Exploration de la presqu’île Serpentine. — Campement à l’embouchure de la rivière de la Chute. — À six cents pas du corral. — Reconnaissance opérée par Gédéon Spilett et Pencroff. — Leur retour. — Tous en avant ! — Une porte ouverte. — Une fenêtre éclairée. — À la lumière de la lune.


La journée du lendemain, 18 février, fut consacrée à l’exploration de toute cette partie boisée qui formait le littoral depuis le promontoire du Reptile jusqu’à la rivière de la Chute. Les colons purent fouiller à fond cette forêt, dont la largeur variait de trois à quatre milles, car elle était comprise entre les deux rivages de la presqu’île Serpentine. Les arbres, par leur haute taille et leur épaisse ramure, attestaient la puissance végétative du sol, plus étonnante ici qu’en aucune autre portion de l’île. On eût dit un coin de ces forêts vierges de l’Amérique ou de l’Afrique Centrale, transporté sous cette zone moyenne. Ce qui portait à admettre que ces superbes végétaux trouvaient dans ce sol, humide à sa couche supérieure, mais chauffé à l’intérieur par des feux volcaniques, une chaleur qui ne pouvait appartenir à un climat tempéré. Les essences dominantes étaient précisément ces kauris et ces eucalyptus qui prenaient des dimensions gigantesques.

Mais le but des colons n’était pas d’admirer ces magnificences végétales. Ils savaient déjà que, sous ce rapport, l’île Lincoln eût mérité de prendre rang dans ce groupe des Canaries, dont le premier nom fut celui d’îles Fortunées. Maintenant, hélas ! Leur île ne leur appartenait plus tout entière ; d’autres en avaient pris possession, des scélérats en foulaient le sol, et il fallait les détruire jusqu’au dernier.

Sur la côte occidentale, on ne retrouva plus aucunes traces, quelque soin qu’on mît à les rechercher. Plus d’empreintes de pas, plus de brisées aux arbres, plus de cendres refroidies, plus de campements abandonnés.

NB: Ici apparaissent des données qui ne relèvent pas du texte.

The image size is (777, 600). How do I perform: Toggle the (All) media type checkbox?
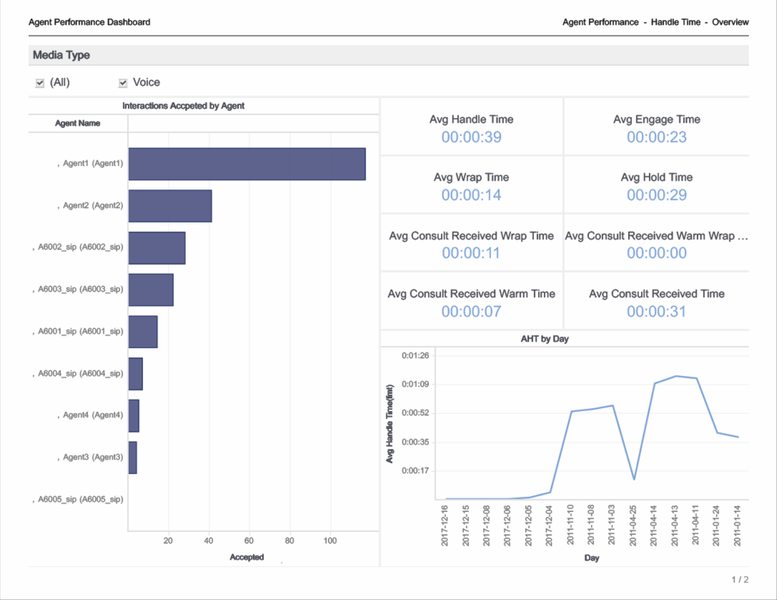tap(40, 83)
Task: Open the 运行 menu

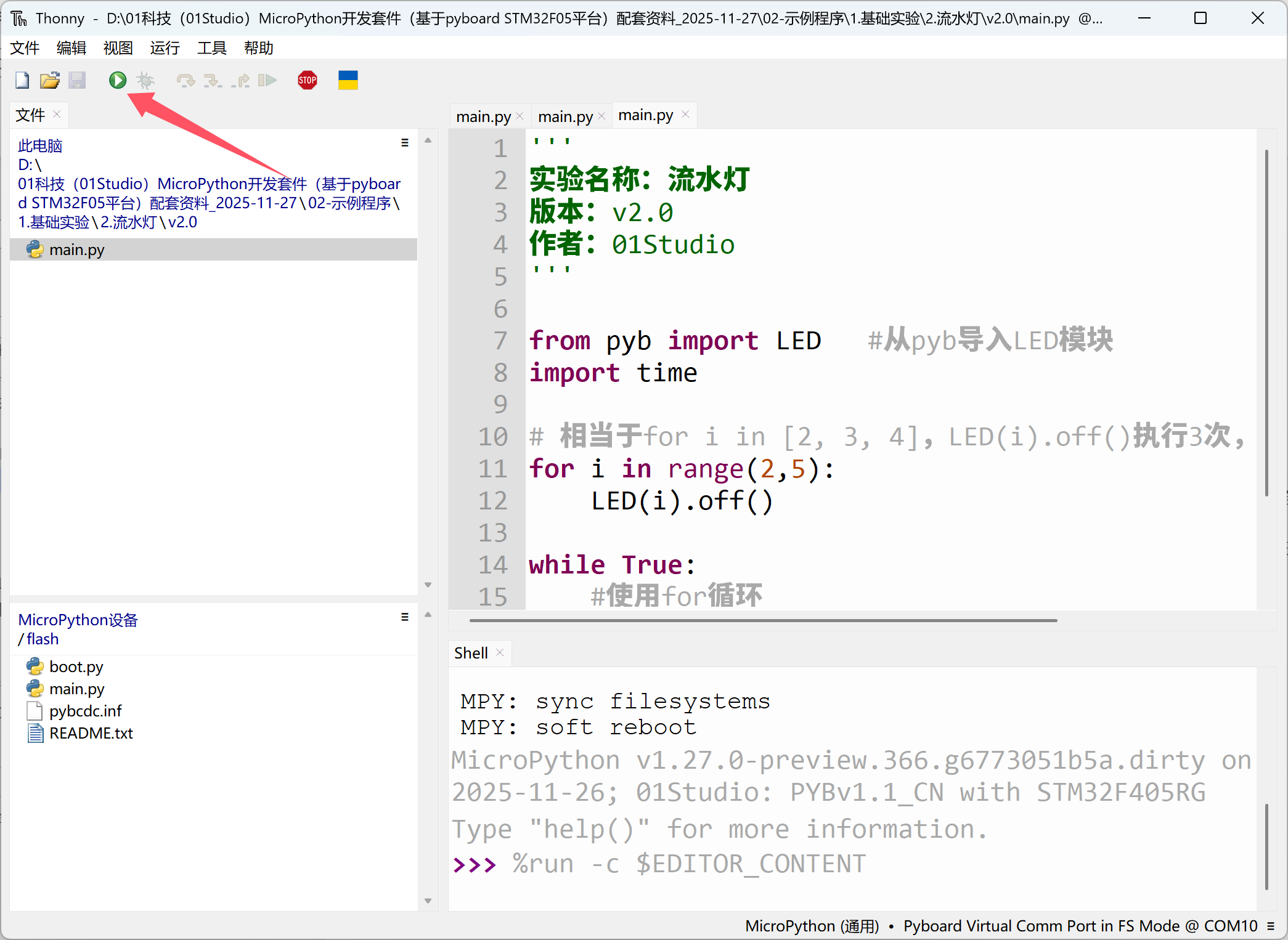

« Cela ne m’étonne pas, dit Cyrus Smith à ses compagnons. Les convicts ont abordé l’île aux environs de la pointe de l’Épave, et ils se sont immédiatement jetés dans les forêts du Far-West, après avoir traversé le marais des Tadornes. Ils ont donc suivi à peu près la route que nous avons prise en quittant Granite-house. C’est ce qui explique les traces que nous avons reconnues dans les bois. Mais, arrivés sur le littoral, les convicts ont bien compris qu’ils n’y trouveraient point de retraite convenable, et c’est alors que, étant remontés vers le nord, ils ont découvert le corral…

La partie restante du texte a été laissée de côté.